Tuesday, June 21, 2005

If you haven't watched Star Wars yet...

Then you are too late.

Unless you're willing to watch at Times Cinema in Quiapo next month, theres no way you could watch Episode III in the big screen again. Some people would say that you're totally "out" for watching that Mark and Jennilyn film instead. Nerds would even insult you for not having the "balls" to watch the movie alone. Gay people would just tell you to suck their cocks instead. The muslims would "beat you to a pulp" for not buying the Pirated Dibidi version and praise Allah for the triumphant "personal Jihad" they had made upon your pitifull body.

To save yourself from such humiliation from people who doesn't know what's cool, I'll show you the film's highlights!

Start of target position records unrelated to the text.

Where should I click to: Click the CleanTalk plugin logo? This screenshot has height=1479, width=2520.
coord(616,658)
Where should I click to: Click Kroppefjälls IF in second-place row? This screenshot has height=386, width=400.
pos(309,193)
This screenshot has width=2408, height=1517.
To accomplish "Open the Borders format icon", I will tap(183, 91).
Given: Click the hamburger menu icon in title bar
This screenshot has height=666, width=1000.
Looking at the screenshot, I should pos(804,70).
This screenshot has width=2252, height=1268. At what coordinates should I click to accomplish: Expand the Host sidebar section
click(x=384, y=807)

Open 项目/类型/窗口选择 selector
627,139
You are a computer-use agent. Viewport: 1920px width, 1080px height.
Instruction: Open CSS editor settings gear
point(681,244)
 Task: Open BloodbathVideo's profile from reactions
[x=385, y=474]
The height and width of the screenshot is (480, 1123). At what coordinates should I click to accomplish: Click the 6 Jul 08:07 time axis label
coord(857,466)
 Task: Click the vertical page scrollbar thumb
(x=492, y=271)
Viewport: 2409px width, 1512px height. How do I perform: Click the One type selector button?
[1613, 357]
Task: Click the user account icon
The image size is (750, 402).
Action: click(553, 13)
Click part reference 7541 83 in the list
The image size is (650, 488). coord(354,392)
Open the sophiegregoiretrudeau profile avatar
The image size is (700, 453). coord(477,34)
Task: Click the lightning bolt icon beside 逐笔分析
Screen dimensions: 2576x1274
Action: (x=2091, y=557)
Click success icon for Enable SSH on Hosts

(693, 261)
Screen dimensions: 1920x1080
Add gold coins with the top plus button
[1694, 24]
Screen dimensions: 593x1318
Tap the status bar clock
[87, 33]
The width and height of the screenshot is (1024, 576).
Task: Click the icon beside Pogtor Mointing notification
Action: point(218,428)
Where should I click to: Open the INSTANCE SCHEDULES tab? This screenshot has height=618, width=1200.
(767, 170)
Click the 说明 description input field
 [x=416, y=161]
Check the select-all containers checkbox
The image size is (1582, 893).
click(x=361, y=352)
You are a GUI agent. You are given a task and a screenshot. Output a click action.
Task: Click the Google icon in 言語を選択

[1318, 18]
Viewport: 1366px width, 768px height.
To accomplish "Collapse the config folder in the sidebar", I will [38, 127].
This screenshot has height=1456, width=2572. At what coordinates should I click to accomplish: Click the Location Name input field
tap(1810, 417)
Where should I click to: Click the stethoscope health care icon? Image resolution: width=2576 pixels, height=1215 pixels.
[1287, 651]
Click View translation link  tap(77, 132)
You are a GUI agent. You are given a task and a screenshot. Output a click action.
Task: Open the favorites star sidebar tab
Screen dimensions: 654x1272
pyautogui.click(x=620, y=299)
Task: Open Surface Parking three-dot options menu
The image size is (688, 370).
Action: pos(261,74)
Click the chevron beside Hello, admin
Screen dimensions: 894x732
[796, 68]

Mace Windu dies. Even if he had this very BROAD sword (which is more like a Light-Saber-Fan). He died because he is black. Niggers are bad people.


Obi Wan Kenobi also died. Anakin chocked him till sparks flew out of his left ear.



Yoda also died at this movie.You could see the poisonous snake that bit him on the right.



So that's it. Everybody dies except Anakin, who later became Darth Vader, Emperor Palpatine and Jar Jar Binks.
Jar Jar Binks became a very important figure on Episode IV-VI. He guided Luke (Anakin's son) to the force, defeated Bobba Fett in an underwater scene (it's a Mesa-exciting duel!), and had an illicit affair with Chewbacca. Now who said he's annoying?



2 Comments:

At 12:47 PM , Blogger Agaton said...

Sorry kung corny! But that Yoda picture cracks me up a lot! Hehehe.